Print word for word the section of the post on representing matrices as JSON below that begins at the words "Motivation and Objective" and ends after the words "one has available.".

> **TEXT PROVIDED**
•••
Representing Matrices as JSON Objects: Part 1 - General Considerations

Representing a matrix as a JSON object is a task that appears in many modern data science contexts, in particular when one wants to exchange matrix data online. While there is no universally agreed way to achieve this task in all circumstances, in this series of posts we discuss a number of options and the associated tradeoffs.

Motivation and Objective

Representing a Matrix as a JSON object is a task that appears in many modern data science contexts, in particular when one wants to exchange matrix data online in a portable manner. There is no universally agreed way to achieve this task and various options are available depending on the matrix data characteristics and the programming tools and computational environment one has available.

Matrices are not, in general, native structures in general purpose computing environments. They are rather derived, or composed types, put together from more fundamental types. In most cases they are handled with specialized packages (modules, extensions or libraries). The lack of standardization extends to how they might be represented in computer memory, how they might be accessed programmatically (the API) and how they might be stored in permanent storage. This last topic is of relevance for us here. It comes under the technical term serialization (the process of translating a data structure or object state into a format that can be stored or transmitted.

In this post we will discuss a number of options and associated tradeoffs for serializing matrices into JSON in common programming languages as currently used in data science tasks (such as Python, R, Julia and C++). To make the task finite, we will focus on a subset of possible requirements and considerations:

  • The processing speed when serializing / deserializing relatively large matrices from / into computer memory
  • The storage requirements when saving large matrices on disk.
  • The convenience and ability to represent families of similar matrices

Those metrics serve also as a crude proxy for the speed of transmission of matrix data over the internet (or, similarly, the storage requirements when storing matrices not as standalone files on disks but in databases)

In this first post on the topic we will cover more general ground, defining the concepts and use cases of interest and also initiating a benchmarking exercise. In subsequent posts we will explore additional issues and will go in more depth into specific topics. The cumulative calculations and results will be available in the matrix2json repository on an ongoing basis.

What exactly is a Matrix?
•••
> **EXTRACTED INFORMATION**

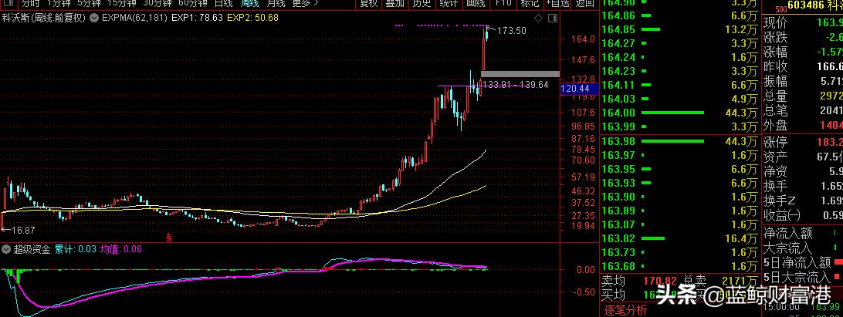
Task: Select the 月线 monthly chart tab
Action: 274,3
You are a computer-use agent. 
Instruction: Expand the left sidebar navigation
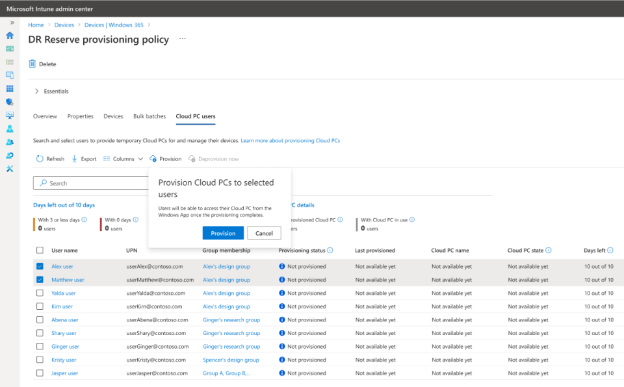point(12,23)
•••
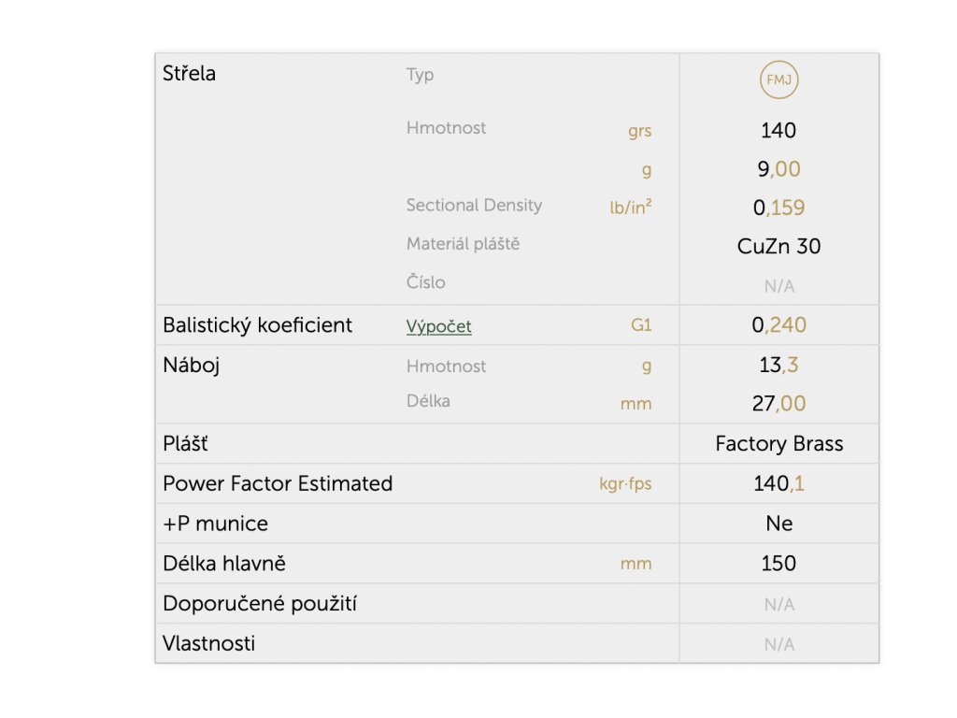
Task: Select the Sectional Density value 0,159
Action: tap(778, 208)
•••
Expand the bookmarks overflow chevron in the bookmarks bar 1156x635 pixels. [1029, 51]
•••
> **EXERCISE RESPONSE**
Motivation and Objective

Representing a Matrix as a JSON object is a task that appears in many modern data science contexts, in particular when one wants to exchange matrix data online in a portable manner. There is no universally agreed way to achieve this task and various options are available depending on the matrix data characteristics and the programming tools and computational environment one has available.